It’s a quiet crisis that most Americans rarely think about: Thousands of teenagers are living without parents. Every year about 20,000 of these teens become too old for foster care and are released — turned loose without the stability of a permanent family.
Their future chances aren’t bright. In one assessment by the National Council for Adoption, nearly 40 percent of those former foster children had spent some time homeless, 60 percent of the young men had been convicted of a crime, and only 48 percent were employed.
But there is hope for a growing number of foster-care teenagers. Many older people in their empty-nest years are stepping up to take in and even adopt kids who are considered too old by others. And some child advocacy groups such as iFoster in California are targeting teenagers for special help before they are released from state care. Amy Gill, 62, of Toledo, Ohio, had raised three biological children and was already a foster parent when she met her future husband, Richard, who had raised twins of his own. They fostered some children together and then began adopting children from foster care — primarily teenagers. “Teenage years can be a challenging stage, but we enjoy it,” Gill says. “We have a knack for it.”
Kids no longer raised by their biological parents or family members are placed by the state in foster care. Some of those kids get adopted into a new family.

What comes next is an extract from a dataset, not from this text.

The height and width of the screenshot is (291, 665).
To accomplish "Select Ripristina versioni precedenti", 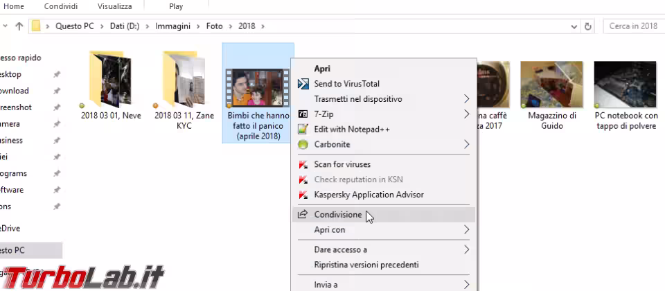I will click(x=366, y=265).
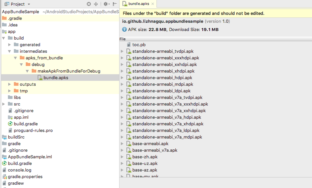This screenshot has width=312, height=188.
Task: Switch to the bundle.apks tab
Action: point(138,4)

But the older they get, the less likely that will happen.
That’s why parents like the Gills are so critical to solving the crisis. “Who’s better suited to raising older kids from difficult backgrounds than older parents who’ve already raised kids?” asks Ryan Hanlon with the National Council for Adoption. “There is a need for experienced parents with a home, time and other resources.”
The Crenshaw family of Danville, Ill., had all that and a preference for older kids. “I said, ‘no babies,’ ” says Raenell Crenshaw, 55, who, with her late husband, Floyd, adopted three older children from foster care. She was prepared for the challenges that come with teenagers. “These kids do not act out by choice,” she says. “Get to know their stories so you don’t accidentally trigger troubling behavior.”
Being ready for tough situations is key, says Ellen Singer, a social worker at the Center for Adoption Support and Education. “It’s when prospective parents expect it’s not going to be hard or challenging that it’s risky.”
Harvey Schweitzer, an adoption attorney near Washington, D.C., advises prospective parents to do thorough research. “I want to look at court reports. Physical and psych exams, school records, grades,” he says. “If those things aren’t readily provided, don’t take the step of meeting the child.”